Le désir ressurgit. Mais à quel prix ? Celui de la solitude, loin de son amour, de sa famille et surtout de son enfant. Tel est le fardeau que doit endurer Joe pour se sentir vivante même si la culpabilité la ronge au point de se retrouver dans un groupe de parole pour femmes addictent sexuellement. Là, LVT tenait pour de bon le fondement de son interrogation entre norme sociale et vérité corporelle qui fait du corps beaucoup plus qu’une simple enveloppe charnelle. La discussion entre Joe et Seligman, en dehors des métaphores et autres analogies de comptoir coupables, nous rappelle que corps/sexe et éducation/culture sont liés comme les deux faces d’une même pièce.

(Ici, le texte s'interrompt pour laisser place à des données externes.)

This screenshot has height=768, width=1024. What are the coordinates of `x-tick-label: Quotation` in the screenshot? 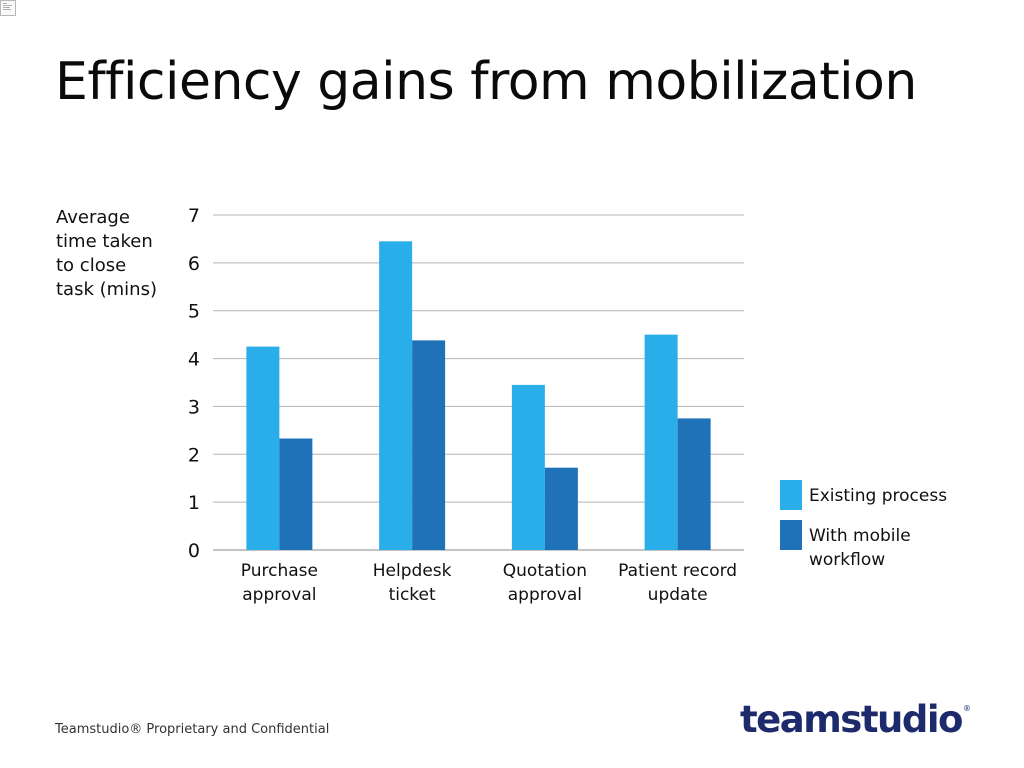 It's located at (545, 571).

Le vide frigide du cinéma de Von Trier

Ceci dit, rien d’étonnant à voir LVT brouiller les pistes, lui qui ne peut se satisfaire de l’étude de cas. Il se retrouve dans l’obligation de pervertir la trajectoire de son anti-héroïne puisqu’il n’arrive tout simplement pas à décrire formellement ce qu’elle représente. En somme le vide remplit le vide par une sur-fictionnalisation plus que douteuse. Les images se répètent, les idées jaillissent et les provocations s’enchaînent. Mais dans quel but ? Aucun, puisque tout recommence sans cesse. Alors LVT joue à l’érudit comme au provocateur content de choquer le bourgeois. La scène, fort drôle au demeurant, où Joe se retrouve prise en sandwich par deux noirs aux membres démesurés, résume assez bien la démarche d’un cinéaste incapable de laisser parler la scène dans ce qu’elle dévoile. Si celle-ci n’a rien de choquant en soi, les propos de Joe détournent le processus tragique d’un échec vers ce qui s’apparente à de la "petite" provocation dont il est, hélas, passé maître.

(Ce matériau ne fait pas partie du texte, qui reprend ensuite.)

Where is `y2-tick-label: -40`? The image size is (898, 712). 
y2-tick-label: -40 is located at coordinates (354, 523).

Et là, de comprendre où veut en venir LVT. Il prend des chemins de traverses, use de la digression, amène de la contradiction au point de rendre toute chose égale à toute autre. L’odyssée de Joe s’embourbe progressivement dans une incapacité d’incarnation au sens véritable, sincère, poignant du terme. LVT se retient, n’a pas confiance dans la valeur d'une image pour iconiser Joe la nymphomane. Il tranche, certes. Au point où celle-ci finira par accepter sa condition. Comme une malédiction qu’elle devra porter jusqu’à la fin de son existence. Le basculement n’a pas lieu. Car il n’est ni philosophique, ni organique, ni métaphysique. Il sera d’ordre événementiel, comme un retour de bâton un peu poussif, ancrage romanesque d’une réalité perdue saccagée par l’incompréhension d’un corps différent. La réflexion naturaliste envisagée lors du premier volet se transforme vers le dernier tiers du deuxième volet en un thriller urbain rétrécissant l’espace d’un cinéaste bouffé par le rendement tragique autour de Joe.

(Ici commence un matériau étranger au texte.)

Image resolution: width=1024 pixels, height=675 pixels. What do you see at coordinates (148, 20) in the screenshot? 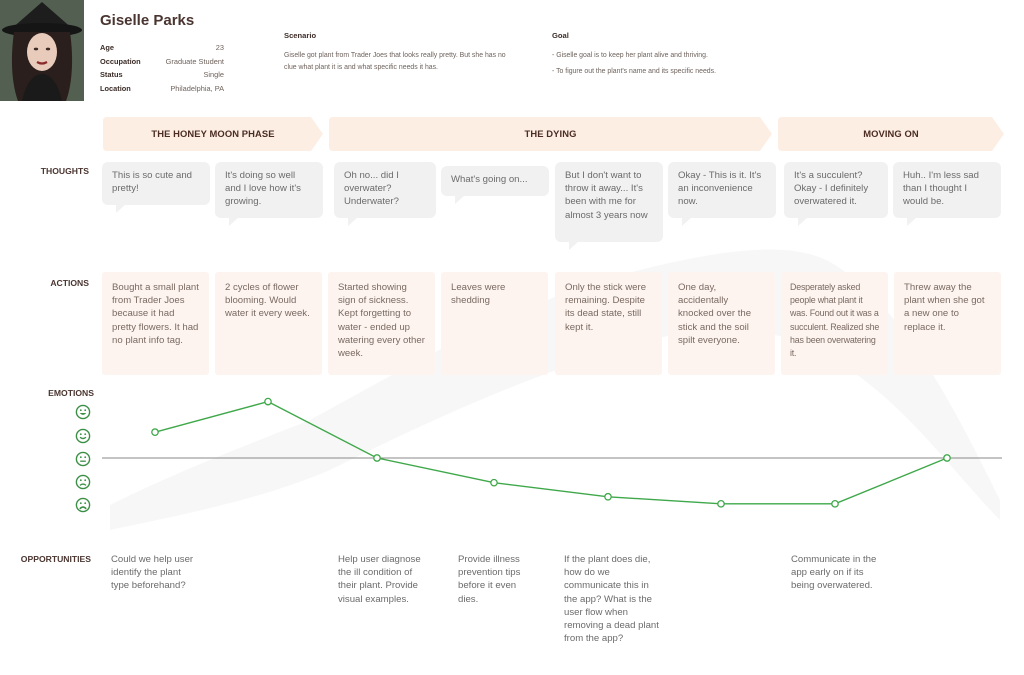
I see `persona-name: Giselle Parks` at bounding box center [148, 20].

De fait, Joe change de nature. Elle se retrouve coincée dans les délires nihilistes (narcissiques ?) du réalisateur. Elle n’est plus qu’un pantin à la solde d’une vision forcément pessimiste de l’humanité. L’étude de cas, qui aura atteint son paroxysme dans le segment SM, s’effondre au profit de rebondissements anodins car impropre à expliciter ce qui a poussé LVT à réaliser Nymphomaniac. Dire que c’est cousu de fils blancs ne servirait à rien. Tout comme à considérer que le hasard heureux ferait un peu trop bien les choses. De là à dire que LVT joue au chat et à la souris sur des réalités qui n’ont rien à voir avec la nymphomanie (racisme, pédophilie, antisémitisme, misogynie…), il n’y a qu’un pas. Que LVT franchit aisément puisqu’il peut bien faire ou dire ce qu’il veut. Quitte à remplir son film d’ambiguïtés. La fin résonne alors comme une dernière pirouette. Certains diront le contraire et trouveront le rapport au corps de Joe inéluctable, faisant de celle-ci ce qu’elle est. La logique serait donc respectée. Comme la pointe d’espoir, de lumière, d’espérance disparue dans les méandres glauques d’un mauvais polar noir mal scénarisé.

Et nous restons perplexes sur ce conditionnement méticuleusement programmé d’un destin de femme en conflit avec son corps, réceptacle des maux d’un monde à l’agonie où le bonheur ne serait qu’une illusion à grande échelle.